The proposed framework for CAPTCHA recognition for both 4 and 5 character datasets.

Figure 1: The proposed framework for CAPTCHA recognition for both 4 and 5 character datasets.

The two datasets used for CAPTCHA recognition have four and five words in them. The five-word dataset has a horizontal line in it with overlapping text. Segmenting and recognizing such text is challenging due to its un-clearance. The other dataset of 4 characters was not as challenging to segment, as no line intersected them, and character rotation scaling needs to be considered. Their preprocessing and segmentation are explained in the next section. The dataset is explored in detail before and after preprocessing and segmentation.

Datasets

There are two public datasets available on Kaggle that are used in the proposed study. There are five and four characters in both datasets. There are different numbers of numeric and alphabetic characters in them. There are 1,040 images in the five-character dataset (d1) and 9,955 images in the four-character dataset (d2). There are 19 types of characters in the d1 dataset, and there are 32 types of characters in the d2 dataset. Their respective dimensions and extension details before and after segmentation are shown in Table 2. The frequencies of each character in both datasets are shown in Fig. 2.
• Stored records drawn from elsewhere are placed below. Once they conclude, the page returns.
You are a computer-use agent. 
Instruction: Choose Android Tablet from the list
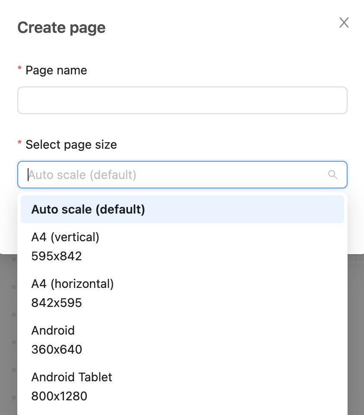pos(71,377)
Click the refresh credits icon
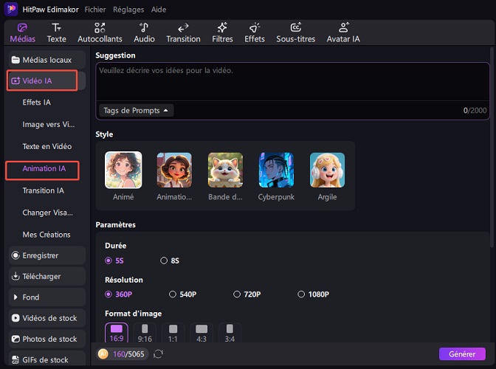This screenshot has width=496, height=369. pyautogui.click(x=158, y=354)
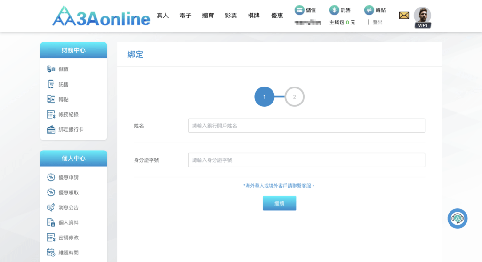Viewport: 482px width, 262px height.
Task: Click the 登出 logout link
Action: (x=378, y=22)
The frequency of each character varies in both datasets, and the number of characters also varies. In the d2 dataset, although there is no complex inner line intersection and a merging of texts is found, more characters and their frequencies are. However, the d1 dataset has complex data and a low number of characters and frequencies, as compared to d2. Initially, d1 has the dimensions 50 × 200 × 3, where 50 represents the rows, 200 represents the columns, and 3 represents the color depth of the given images. d2 has image dimensions of 24 × 72 × 3, where 24 is the rows, 72 is the columns, and 3 is the color depth of given images. These datasets have almost the same character location. Therefore, they can be manually cropped to train the model on each character in an isolated form. However, their dimensions may vary for each character, which may need to be equally resized. The input images of both datasets were in Portable Graphic Format (PNG) and did not need to change. After segmenting both dataset images, each character is resized to 20 × 24 in both datasets. This size covers each aspect of the visual binary patterns of each character. The dataset details before and after resizing are shown in Table 2.

Table 2:
Description of both employed datasets’ in proposed study.
Properties d1 d2
Image dimension 50 × 200 × 3 24 × 72 × 3
Extension PNG PNG
Number of images 9955 1040
Character types 32 19
Resized image dimension (Per Character) 20 × 24 × 1 20 × 24 × 1
DOI: 10.7717/peerjcs.879/table-2
Five and four character’s datasets used in proposed study, their character-wise frequencies (row 1: 4-character dataset 1 (d2); row 2: five-character Dataset 2 (d1)).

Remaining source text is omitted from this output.